The use of advanced mathematical techniques can play a significant role in the upscaling of β-ARS models to the whole-organ level. The recent work by Meyer et al., applying model reduction techniques by quasi-steady-state approximations, was able to simplify the β-ARS cascade of the Soltis and Saucerman model into a minimal version of only two ordinary differential equations while retaining most of the relevant features of the original model [50]. Another approach, already used in the study by Sanchez-Alonso et al. [75], is the direct implementation of the β-ARS effects in the model. The changes in the magnitude of the ionic currents that were observed in the Heijman model after PKA phosphorylation were applied to the electrophysiological model used for the 3D simulations. The computational cost is lower, as there is no coupling with the β-ARS model, and thus the number of equations that need to be solved is reduced. However, such an approach is suboptimal, as part of the changes induced by β-ARS (such as shifts in activation/inactivation curves, or the influence on gate activation kinetics) is effectively lost. A better solution could be the full implementation of the coupled model (electrophysiology + β-ARS), with a 3D model initialisation based on the state variables of the cellular model after the appropriate number of beats (depending on the level of β-adrenergic phosphorylation of interest). This initialisation approach, widely exploited in other 3D electrophysiological and electromechanical studies [107,108], could allow the simulation of different stages of the β-ARS cascade in whole 3D models.

6. Conclusions

Over the last two decades, great advances have been made towards the mechanistic modelling and multiscale simulation of the cardiac β-ARS response. While significant progress has already been accomplished, more complete and comprehensive descriptions of this physiologically crucial signalling process are expected to further contribute to an improved understanding of its role in healthy and pathological conditions. In particular, the integration of these β-ARS models into whole-heart computational models, linked with tissue electrophysiology and mechanics, is envisioned as the next crucial step in the realisation of their full potential to bring novel insights into the modulation of human cardiac function.
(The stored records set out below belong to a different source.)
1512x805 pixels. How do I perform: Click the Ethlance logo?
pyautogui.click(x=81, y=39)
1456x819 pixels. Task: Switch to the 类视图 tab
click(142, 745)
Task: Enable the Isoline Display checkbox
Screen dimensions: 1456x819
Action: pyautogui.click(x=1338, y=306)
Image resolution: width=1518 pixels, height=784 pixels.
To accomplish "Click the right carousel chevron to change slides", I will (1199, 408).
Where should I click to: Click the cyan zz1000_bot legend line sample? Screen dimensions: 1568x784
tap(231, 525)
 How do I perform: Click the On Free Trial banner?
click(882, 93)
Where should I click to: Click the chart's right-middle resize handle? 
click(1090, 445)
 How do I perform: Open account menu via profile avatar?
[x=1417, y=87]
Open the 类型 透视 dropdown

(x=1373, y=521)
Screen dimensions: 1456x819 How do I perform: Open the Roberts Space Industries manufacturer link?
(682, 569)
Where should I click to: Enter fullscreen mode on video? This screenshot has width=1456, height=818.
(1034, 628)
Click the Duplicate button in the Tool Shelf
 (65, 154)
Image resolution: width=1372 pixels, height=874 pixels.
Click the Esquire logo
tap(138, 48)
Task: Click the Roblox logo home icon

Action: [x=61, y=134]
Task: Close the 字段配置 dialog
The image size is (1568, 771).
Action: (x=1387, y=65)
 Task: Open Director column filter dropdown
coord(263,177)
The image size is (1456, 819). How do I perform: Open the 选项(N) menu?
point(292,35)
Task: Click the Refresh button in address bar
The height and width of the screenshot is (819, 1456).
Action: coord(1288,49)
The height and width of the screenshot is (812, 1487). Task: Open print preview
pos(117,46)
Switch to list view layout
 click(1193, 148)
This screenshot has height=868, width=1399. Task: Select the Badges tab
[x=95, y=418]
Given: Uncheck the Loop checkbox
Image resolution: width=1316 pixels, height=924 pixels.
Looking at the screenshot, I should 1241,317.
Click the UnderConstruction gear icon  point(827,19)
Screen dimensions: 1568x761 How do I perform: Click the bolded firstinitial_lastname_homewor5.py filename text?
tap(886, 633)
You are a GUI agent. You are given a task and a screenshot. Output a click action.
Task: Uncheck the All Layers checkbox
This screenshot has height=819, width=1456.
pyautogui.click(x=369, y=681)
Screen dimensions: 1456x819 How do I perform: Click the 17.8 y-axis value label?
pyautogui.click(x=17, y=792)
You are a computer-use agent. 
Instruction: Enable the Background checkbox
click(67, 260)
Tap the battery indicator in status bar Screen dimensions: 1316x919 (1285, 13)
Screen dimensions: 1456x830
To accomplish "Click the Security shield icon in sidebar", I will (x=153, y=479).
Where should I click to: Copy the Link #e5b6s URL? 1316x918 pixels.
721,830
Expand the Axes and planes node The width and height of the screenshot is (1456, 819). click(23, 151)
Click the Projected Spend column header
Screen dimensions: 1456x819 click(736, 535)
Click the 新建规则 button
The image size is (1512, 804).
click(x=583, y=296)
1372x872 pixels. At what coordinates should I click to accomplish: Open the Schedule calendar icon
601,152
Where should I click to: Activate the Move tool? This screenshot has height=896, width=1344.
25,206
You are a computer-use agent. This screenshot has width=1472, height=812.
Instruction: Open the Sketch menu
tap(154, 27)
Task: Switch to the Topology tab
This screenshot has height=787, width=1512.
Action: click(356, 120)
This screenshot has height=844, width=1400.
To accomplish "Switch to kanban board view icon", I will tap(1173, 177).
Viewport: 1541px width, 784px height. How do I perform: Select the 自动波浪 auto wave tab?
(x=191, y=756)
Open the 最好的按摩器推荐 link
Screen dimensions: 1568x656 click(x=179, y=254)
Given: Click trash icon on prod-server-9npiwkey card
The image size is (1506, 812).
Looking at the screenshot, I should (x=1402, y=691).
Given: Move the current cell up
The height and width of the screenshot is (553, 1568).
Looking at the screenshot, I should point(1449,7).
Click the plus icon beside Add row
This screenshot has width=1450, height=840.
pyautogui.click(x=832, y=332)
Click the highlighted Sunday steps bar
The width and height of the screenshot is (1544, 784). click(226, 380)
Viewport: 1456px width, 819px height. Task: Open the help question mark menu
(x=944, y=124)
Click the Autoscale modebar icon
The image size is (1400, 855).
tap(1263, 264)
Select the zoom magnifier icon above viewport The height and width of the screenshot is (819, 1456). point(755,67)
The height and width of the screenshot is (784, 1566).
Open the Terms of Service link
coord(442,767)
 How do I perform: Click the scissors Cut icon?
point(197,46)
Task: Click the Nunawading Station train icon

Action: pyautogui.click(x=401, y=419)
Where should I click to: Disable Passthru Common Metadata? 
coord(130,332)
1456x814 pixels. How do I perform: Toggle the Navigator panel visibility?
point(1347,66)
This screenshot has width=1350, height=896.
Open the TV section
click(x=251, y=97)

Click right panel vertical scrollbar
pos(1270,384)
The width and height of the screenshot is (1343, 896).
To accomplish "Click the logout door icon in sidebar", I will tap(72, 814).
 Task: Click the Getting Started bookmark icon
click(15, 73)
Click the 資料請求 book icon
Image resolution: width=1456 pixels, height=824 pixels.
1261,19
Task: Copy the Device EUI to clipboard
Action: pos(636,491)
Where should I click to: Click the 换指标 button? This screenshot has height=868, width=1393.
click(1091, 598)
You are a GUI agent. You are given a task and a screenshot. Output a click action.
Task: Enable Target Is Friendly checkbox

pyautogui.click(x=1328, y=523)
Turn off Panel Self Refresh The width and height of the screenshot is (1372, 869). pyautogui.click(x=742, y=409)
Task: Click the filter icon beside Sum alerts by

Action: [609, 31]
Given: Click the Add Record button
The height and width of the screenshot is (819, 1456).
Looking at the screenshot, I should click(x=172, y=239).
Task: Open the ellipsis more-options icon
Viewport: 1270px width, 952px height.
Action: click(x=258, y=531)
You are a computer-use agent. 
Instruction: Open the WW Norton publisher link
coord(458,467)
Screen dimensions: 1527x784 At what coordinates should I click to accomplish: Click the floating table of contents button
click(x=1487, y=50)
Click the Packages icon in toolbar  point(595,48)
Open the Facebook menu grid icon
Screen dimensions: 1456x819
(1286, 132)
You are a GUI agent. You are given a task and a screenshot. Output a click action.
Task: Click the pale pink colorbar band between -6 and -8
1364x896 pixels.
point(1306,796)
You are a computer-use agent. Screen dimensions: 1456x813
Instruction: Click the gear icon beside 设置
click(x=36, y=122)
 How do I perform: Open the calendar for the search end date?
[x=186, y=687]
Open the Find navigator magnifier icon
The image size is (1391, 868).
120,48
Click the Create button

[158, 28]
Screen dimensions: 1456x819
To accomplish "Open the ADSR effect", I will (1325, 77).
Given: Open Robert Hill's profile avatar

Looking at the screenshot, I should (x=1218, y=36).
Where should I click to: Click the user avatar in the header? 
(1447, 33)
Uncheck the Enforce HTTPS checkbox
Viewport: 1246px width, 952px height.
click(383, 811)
These perspectives will qualify digital twin technologies with enhanced capabilities for arrhythmic risk stratification under physical exercise or emotional stress, as well as for the safety pharmacology and personalisation of therapies, such as beta-blockers, one of the most recurred treatments in patients of heart failure, atrial fibrillation, survivors of myocardial infarction, or at risk of suffering major adverse cardiac events.